American ice hockey player (born 1993)

Shiann Darkangelo (born November 28, 1993) is an American professional ice hockey player for the PWHL Detroit of the Professional Women's Hockey League (PWHL). She has played at the international level with Team USA and won gold at the 2016 IIHF Women's World Championship with the team. At the NCAA Division I level, she accumulated 42 points with the Syracuse Orange women's ice hockey program during the 2011–12 and 2012–13 seasons and registered 60 points with the Quinnipiac Bobcats women's ice hockey program during the 2013–14 and 2014–15 seasons. She was team captain of the Toronto Six roster that won the 2023 Isobel Cup championship.

==Playing career==
===Premier Hockey Federation===
Darkangelo played the 2015 season with the Connecticut Whale in the Premier Hockey Federation (PHF) and was selected to participate in the 1st NWHL All-Star Game. On July 31, Darkangelo signed a one-year contract for $21,000 with the Buffalo Beauts. She was selected to participate in the 2nd NWHL All-Star Game in 2017.

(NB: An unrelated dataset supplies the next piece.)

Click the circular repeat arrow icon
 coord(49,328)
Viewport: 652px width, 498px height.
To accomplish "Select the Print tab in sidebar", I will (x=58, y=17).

In April 2020, after one year spent playing with the GTA West chapter of the PWHPA, she was announced as one of the first five players signed the Toronto Six, the first NWHL team in Canada. The initial group comprised two defensemen, one goaltender, and two forwards, Darkangelo and Taylor Woods.

===CWHL===
Darkangelo spent the 2017–18 CWHL season playing for the Canadian Women's Hockey League expansion team Kunlun Red Star based in Shenzhen, China. Darkangelo's first point with the Red Star took place on October 28, 2017, on a power play goal at the 1:43 mark of a second period match against the Calgary Inferno.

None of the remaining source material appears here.